As the place names all along the Blue Coast (Carry, La Couronne, Carro) hint, this area was once famed for its quarries. Prized since Greek and Roman times, local pink limestone was used for many buildings in Marseille such as La Vieille Major Cathedral and the Vieille Charité. You can still see traces of these quarries in the landscapes.
Populated since the neolithic era, of which vestiges have been found dating back to 11,000 BC, La Couronne has been a busy commercial, agricultural and industrial centre since prehistoric times.
In the town itself, La Couronne Vieille is a sand beach with a boules court, while out on the point at Cap Couronne there is a lighthouse, the very large Richard Fouque marine park (210 hectares/ 519 acres) and a wild, isolated rock and shingle beach (pictured). No bars or cafes so come armed with water and a picnic. There is, however, a small car-park.
To reach La Couronne, catch the Blue Coast train from Marseille Saint Charles station. The ride takes about 40 mins.
Or drive north out of Marseille along the A55 motorway to Junction 8 (signposted to Carry le Rouet). Then look for the turn-off to La Couronne.
You can also walk to La Couronne along the GR51 (Grande Randonnée 51) hiking trail, from Sausset les Pins in one direction or Carro in the other.
PLAGE DU VERDON
The Plage du Verdon, roughly midway between La Couronne and Carro, is the largest beach on the Blue Coast and definitely the best choice for families.
This sheltered, fine sand beach is easy to get to with a pushchair or wheelchair from the very large car-park and is equipped with showers, a volleyball area, a children's roundabout and an array of seafront restaurants. Lifeguards are on duty all day from the beginning to June until early September.
Each year in spring, the Plage du Verdon hosts a Festival de cerfs-volants (Kite Festival), which attracts international kite-makers and enthusiasts from all over the world, from Brazil and Canada to Turkey and Malaysia. It includes kite-making and kite-flying workshops and sales of kites too.
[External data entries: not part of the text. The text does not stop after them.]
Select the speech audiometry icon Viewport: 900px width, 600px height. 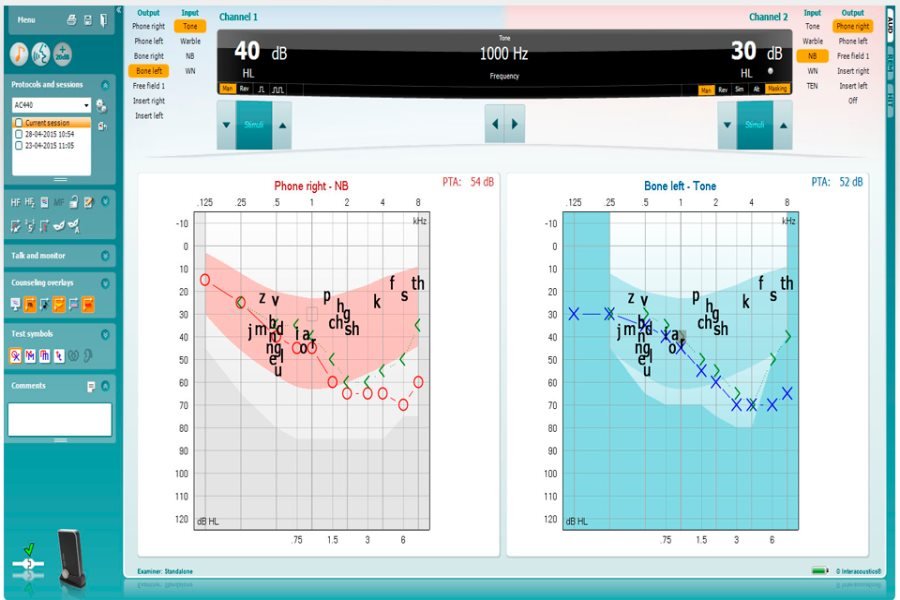[41, 54]
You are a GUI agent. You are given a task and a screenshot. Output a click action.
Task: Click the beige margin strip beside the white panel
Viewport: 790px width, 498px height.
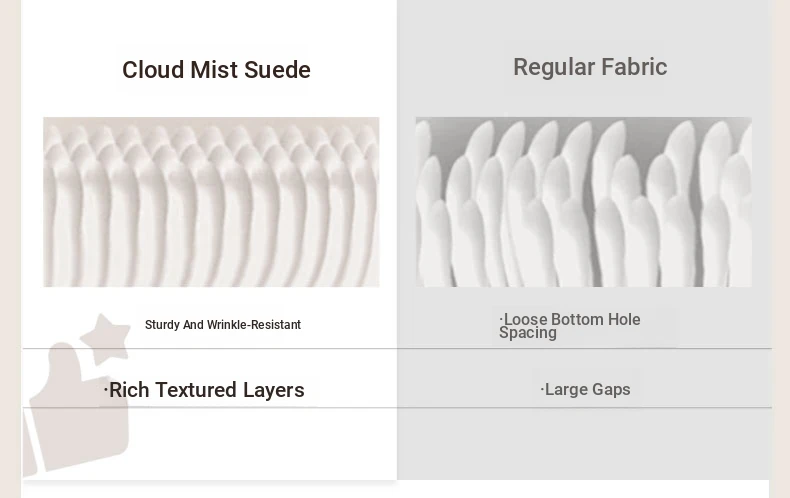[x=10, y=249]
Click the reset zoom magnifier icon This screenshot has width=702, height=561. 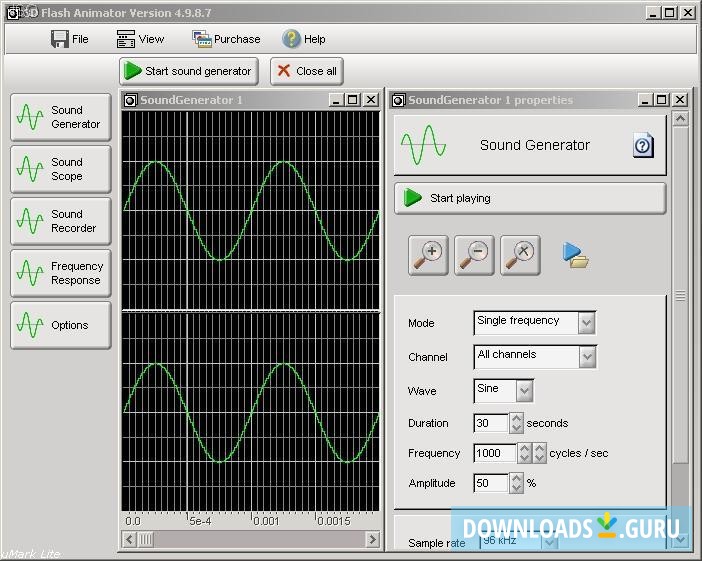[520, 255]
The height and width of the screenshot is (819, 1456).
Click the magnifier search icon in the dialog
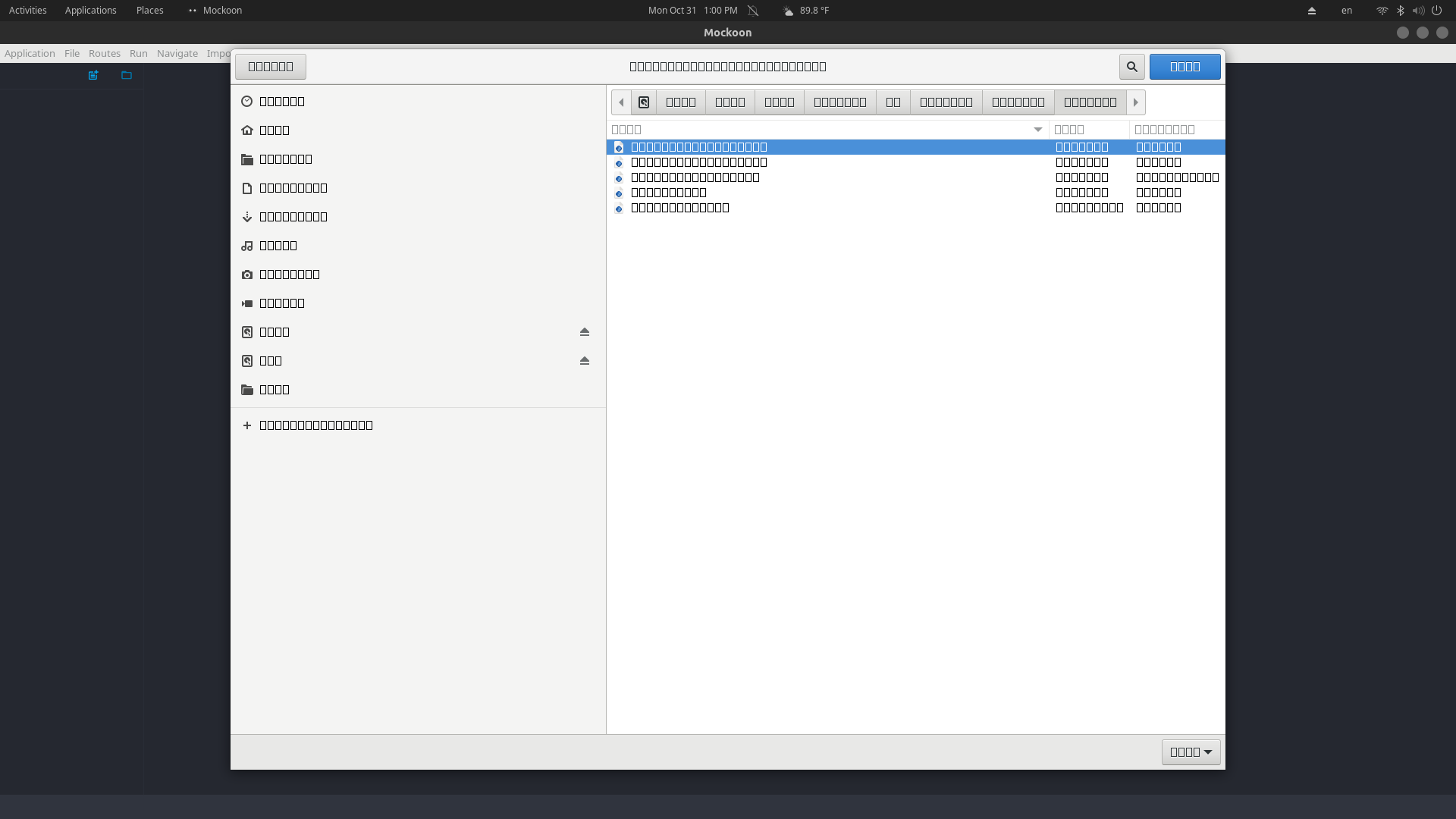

In 2014 the Festival de cerfs-volants takes place from 21-27 April and promises to be a really fun family occasion. Website for the Festival de cerfs-volants
To reach Verdon beach, drive north out of Marseille along the A55 motorway to Junction 8 (signposted to Carry le Rouet). Then continue on the road as far as Verdon.
In Carro, a traditional, working fishing port perched right at the end of the Blue Coast, you will find two adjacent beaches. The eastern one is a sheltered sandy beach with easy access down a slope on the edge of the town. It's right by a traffic roundabout and road, and surrounded by houses. Lined with tamarisks, it boasts a surf shop, a pétanque court and several nearby shops.
To reach Carro, drive north out of Marseille along the A55 motorway to Junction 8 (signposted to Carry le Rouet). Then continue on the road as far as Carro.
Further along still and set in a sheltered bay is the Plage des Laurons, a large, west-facing sand and pebble beach with a picnic area and a manned lifeguard station throughout July and August. It can be reached by road: take the Route de Ponteau off the D49.